EventPublisher gets all “new” events from DB, publishes them, and updates “new” events to “published”. Upon updating, the DB could be down, or EventPublisher could be down. In either case, when they are up,   EventPublisher will need to republish all “new” events again. This leads to the first design constraint: CustomerService must be able to handle duplicated events.

CustomerService gets an “OrderCreated” event, handles it, and sends a “CreditReserved” or “CreditLimitExceeded” event. Due to the fallacies of distributed system, this event might not reach OrderService in time. OrderService can’t always show to customers “your order is pending, please be patient…” – customers are not that patient, they will pound on the refresh button again and again. After a certain time, OrderService will have to give up and consider the order has failed, since it doesn’t know if CustomerService has processed the order, it needs to send an “OrderUnwinded” event to it. If CustomerService hasn’t processed the order, it is an empty action for CustomerService; otherwise, CustomerService needs to unreserve the customer’s credit. In either case, CustomerService needs to send an “OrderUnwindedSuccess” event to the OrderService. So this leads to the second design constraint: there needs to be a compensating mechanism.

But this “OrderUnwindedSuccess” event may again not arrive at OrderService in time. From a customer's point of view, his order is one transaction: it is either successful (order is created and credit reserved) or fail (order is not created and credit is not reserved), even though our system is not designed to be consistent in all time. If OrderService doesn’t get “OrderUnwindedSuccess” event in a certain period of time, it can’t show to the customers “Your order has failed” because at the moment OrderService doesn’t know if order and credit are consistent. OrderService might retry a couple of more times, give up and log this as an exception somewhere (an error queue, e.g.), and human intervention will be needed to sort it out. So this leads to the third design constraint:  there needs to be a mechanism to handle exceptions.  

To make the human intervention easier, there is better a troubleshooting tool that can dig through all related services/tables/message brokers and piece together an event flow in a time order, e.g.

  • at time #, OrderService creates an order#;
  • at time #, EventPublisher publishes the event OrderCreated for order#;
  • at time #, CustomerServices gets the event OrderCreated for order#
  •  

The complete picture looks like this:

A happy path will be like this:
1) OrderService creates a new order and new OrderEvent

2) EventService queries all "new" events on OrderService
3) EventService publishes all "new" events on OrderService
4) EventService updates "new" events to "published" on OrderService

5) CustomerService gets the event
6) CustomerService processes the event
7) CustomerService updates credit table and creates an "CreditReserved" event 

8) EventService queries all "new" events on CustomerService
9) EventService publishes all "new" events on CustomerService
10) EventService updates "new" events to "published" on CustomerService

11) OrderService gets the "CreditReserved"
12) OrderService updates Order status to "Confirmed"

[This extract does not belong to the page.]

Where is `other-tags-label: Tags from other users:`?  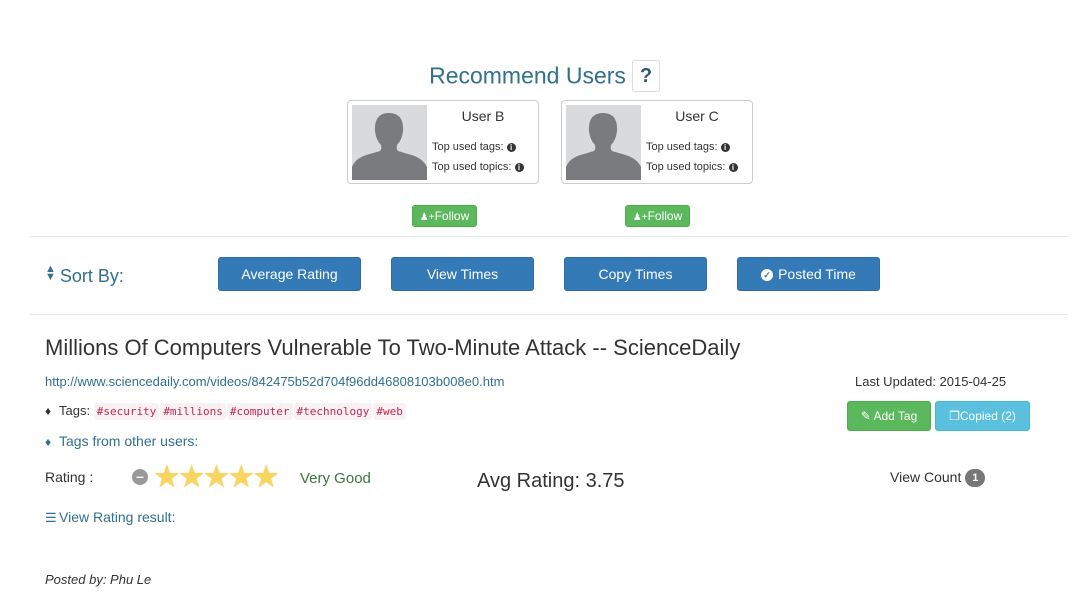
other-tags-label: Tags from other users: is located at coordinates (129, 441).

A sad path will be like this:
1) OrderService times out in getting "CreditReserved"
2) OrderService creates "OrderUnwind" event

3) EventService publishes the "OrderUnwinded" event

4) CustomerService handles "OrderUnwinded" event
5) CustomerService sends " OrderUnwindedSuccess" event

6) EventService publishes the "OrderUnwindedSuccess" event

When you draw an architecture diagram with boxes and links, it looks so clear and neat. But each box might be very complex. The devil is in the details.  

By the way, I do not think this is a good example of microservice, in this example, CustomerService is really PaymentService. In real life, PaymentService is almost always a different service or even system. And in real life, eventual consistency is to be expected. Perhaps replacing CustomerService with InventoryService and replacing credit with stock would make more sense.